For their most recent release, Yetka and Smithers turned to Citrus City Records’ Manny Lemus last year to help with distribution and promotion.
“Manny is just a really cool guy helping us get our music out there,” Smithers said. “We released the album through Bandcamp, and Citrus City put out the cassettes.”
The local indie label has been churning out cassettes for some of RVA’s finest lately including Fat Spirit, Young Scum, Camp Howard and Lance Bangs.
When it came to the division of labor, both Smithers and Yetka wrote their own instrumentation, but Yetka wrote the lyrics.
“The album discusses the duo’s personal issues, perspectives on mental health, and how actions and consequences that arise between people affect them,” Yetka said.
Even though writing the album took about a year, the actual recording sessions only took two weeks.

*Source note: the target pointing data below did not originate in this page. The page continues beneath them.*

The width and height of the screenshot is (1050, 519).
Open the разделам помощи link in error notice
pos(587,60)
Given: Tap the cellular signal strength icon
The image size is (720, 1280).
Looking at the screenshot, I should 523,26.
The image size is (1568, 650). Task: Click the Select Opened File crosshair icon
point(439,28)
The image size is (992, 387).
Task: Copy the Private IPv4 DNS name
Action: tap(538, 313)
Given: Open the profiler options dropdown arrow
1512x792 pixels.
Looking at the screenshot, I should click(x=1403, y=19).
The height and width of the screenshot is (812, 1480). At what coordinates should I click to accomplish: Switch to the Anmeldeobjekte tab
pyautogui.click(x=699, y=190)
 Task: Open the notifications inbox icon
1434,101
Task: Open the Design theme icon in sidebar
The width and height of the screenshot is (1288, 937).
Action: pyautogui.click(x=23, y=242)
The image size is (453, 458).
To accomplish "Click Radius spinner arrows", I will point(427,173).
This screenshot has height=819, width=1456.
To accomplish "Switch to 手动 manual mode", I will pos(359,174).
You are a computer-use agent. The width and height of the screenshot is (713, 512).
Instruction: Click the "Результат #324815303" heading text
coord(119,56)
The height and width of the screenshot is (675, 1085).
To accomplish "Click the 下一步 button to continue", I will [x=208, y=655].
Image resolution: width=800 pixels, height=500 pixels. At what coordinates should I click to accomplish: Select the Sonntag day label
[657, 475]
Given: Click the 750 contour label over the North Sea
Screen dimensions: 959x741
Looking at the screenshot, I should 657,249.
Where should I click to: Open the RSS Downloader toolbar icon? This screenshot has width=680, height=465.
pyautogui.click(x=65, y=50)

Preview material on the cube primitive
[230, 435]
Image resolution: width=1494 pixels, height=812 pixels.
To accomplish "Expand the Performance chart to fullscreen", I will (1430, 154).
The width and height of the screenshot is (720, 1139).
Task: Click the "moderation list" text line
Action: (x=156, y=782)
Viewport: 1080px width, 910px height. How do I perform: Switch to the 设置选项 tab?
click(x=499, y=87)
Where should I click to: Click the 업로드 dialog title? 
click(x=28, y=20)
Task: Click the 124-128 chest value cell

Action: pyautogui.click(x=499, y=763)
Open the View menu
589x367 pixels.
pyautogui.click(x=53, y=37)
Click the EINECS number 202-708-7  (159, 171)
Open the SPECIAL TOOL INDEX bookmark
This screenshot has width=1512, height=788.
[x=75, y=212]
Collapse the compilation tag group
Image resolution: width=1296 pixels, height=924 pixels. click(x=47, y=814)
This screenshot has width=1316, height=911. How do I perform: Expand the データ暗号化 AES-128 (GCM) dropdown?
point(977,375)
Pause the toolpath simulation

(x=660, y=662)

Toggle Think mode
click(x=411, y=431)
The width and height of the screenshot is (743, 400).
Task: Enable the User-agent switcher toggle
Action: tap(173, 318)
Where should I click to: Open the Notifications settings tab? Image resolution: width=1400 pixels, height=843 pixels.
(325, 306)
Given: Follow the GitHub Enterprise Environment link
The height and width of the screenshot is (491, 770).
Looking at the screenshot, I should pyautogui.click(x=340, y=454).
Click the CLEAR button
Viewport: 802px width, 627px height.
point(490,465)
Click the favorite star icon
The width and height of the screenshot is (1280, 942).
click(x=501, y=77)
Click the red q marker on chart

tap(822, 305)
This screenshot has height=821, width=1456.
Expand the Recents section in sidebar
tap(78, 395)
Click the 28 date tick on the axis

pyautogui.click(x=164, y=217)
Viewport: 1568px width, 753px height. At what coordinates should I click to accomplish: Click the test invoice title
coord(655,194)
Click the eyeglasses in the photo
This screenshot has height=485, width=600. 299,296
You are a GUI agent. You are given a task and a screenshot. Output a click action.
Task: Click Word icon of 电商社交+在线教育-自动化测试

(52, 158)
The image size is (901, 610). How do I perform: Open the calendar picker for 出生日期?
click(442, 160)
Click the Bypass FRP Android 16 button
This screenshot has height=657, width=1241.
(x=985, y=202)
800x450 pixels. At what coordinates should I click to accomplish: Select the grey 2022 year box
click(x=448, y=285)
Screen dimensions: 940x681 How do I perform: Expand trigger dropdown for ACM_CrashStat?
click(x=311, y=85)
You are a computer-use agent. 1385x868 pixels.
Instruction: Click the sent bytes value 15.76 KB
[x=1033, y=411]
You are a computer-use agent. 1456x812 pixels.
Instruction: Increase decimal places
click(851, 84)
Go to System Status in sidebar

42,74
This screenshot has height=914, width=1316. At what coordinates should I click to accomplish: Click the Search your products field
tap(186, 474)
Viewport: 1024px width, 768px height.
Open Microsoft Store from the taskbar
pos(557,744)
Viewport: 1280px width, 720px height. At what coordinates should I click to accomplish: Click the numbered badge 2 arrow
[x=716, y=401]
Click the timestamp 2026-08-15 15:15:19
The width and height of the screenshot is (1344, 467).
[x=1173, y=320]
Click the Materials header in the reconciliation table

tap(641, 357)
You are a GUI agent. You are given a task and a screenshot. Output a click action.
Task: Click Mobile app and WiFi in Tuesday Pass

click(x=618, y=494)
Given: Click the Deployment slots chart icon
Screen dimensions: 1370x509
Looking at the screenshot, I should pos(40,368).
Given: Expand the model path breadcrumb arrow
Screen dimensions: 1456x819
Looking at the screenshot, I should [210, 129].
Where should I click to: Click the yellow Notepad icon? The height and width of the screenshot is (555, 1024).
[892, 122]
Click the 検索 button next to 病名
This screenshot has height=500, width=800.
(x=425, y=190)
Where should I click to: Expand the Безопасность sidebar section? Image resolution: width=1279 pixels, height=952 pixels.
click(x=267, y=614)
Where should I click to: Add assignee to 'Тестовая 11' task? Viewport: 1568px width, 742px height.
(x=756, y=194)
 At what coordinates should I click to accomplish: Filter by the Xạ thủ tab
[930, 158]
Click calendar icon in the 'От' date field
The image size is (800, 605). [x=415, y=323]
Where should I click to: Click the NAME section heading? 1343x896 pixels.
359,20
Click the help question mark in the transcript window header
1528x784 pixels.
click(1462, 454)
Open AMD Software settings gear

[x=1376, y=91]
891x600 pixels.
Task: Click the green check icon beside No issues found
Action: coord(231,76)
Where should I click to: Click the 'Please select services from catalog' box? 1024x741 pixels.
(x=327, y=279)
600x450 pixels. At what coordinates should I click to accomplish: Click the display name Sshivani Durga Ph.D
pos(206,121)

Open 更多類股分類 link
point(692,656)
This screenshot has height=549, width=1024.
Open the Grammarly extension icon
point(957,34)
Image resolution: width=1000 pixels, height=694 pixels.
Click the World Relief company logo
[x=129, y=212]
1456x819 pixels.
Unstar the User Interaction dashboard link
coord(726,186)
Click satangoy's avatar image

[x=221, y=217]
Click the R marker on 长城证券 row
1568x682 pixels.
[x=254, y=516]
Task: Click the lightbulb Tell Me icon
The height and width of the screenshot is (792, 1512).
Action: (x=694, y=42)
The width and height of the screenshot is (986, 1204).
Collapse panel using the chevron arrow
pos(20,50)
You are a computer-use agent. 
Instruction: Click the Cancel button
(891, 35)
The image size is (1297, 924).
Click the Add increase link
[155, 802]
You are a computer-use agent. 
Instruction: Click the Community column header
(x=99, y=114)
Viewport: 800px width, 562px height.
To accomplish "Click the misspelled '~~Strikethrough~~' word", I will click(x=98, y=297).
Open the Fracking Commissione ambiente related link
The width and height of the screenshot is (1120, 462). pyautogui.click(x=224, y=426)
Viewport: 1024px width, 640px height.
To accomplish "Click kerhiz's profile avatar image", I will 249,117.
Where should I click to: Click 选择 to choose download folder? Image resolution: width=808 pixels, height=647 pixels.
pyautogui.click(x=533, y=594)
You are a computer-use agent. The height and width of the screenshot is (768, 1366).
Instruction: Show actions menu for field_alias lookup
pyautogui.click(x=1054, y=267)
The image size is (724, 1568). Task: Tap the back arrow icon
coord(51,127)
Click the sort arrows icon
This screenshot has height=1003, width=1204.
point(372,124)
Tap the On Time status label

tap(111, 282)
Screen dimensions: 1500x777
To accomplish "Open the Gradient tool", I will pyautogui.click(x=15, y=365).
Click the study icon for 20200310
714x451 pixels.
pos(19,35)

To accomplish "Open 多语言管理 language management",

At that time, a friend of the duo, Calvin Lauber of Ardent Studios in Memphis, offered to mix and master For Your Joy and the bandmates were glad to have him.
“His mixing made the album credits more impressive, plus he’s the homie,” Smithers said.
Keep has done something remarkable with their latest release, and one can see why the duo has a hard time trying to define their genre. The 10-track album blends elements of shoegaze, doom metal, and electronic into a seamless product. The track “Man Made It” is a perfect example of the blending of all these together. It swells with tempo, adding and dropping distortion with churning chords, all to end at the lofty chorus: “Feet don’t touch the ground / Ear don’t like the sound.”
For Your Joy comes to life in the second track, “Temporal Drift” with its use of melodic riffs, electronic keyboard tones, and introspective lyrics. However, the track immediately following, “Welcome To,” uses distorted guitar, switching the shoegaze atmosphere to a more grungy, gothic ambiance. Most of the album morphs between these hard sounds, until the very last. “7 Days” is the most unique track from the album as it leaves more room than any in this ballad form for the listener to absorb Yetka’s lyrics. The hollowness here is Keep’s sound personified.
“My favorite song is ‘7 Days,’ and it is the last one we recorded. It is just Nick’s vocals and my guitar. It just means the most to me, personally,” Smithers said.
Be sure to catch Keep at their upcoming show on Sept. 7 at Strange Matter alongside True Body, Ó (fka Eskimeaux), and Hoops.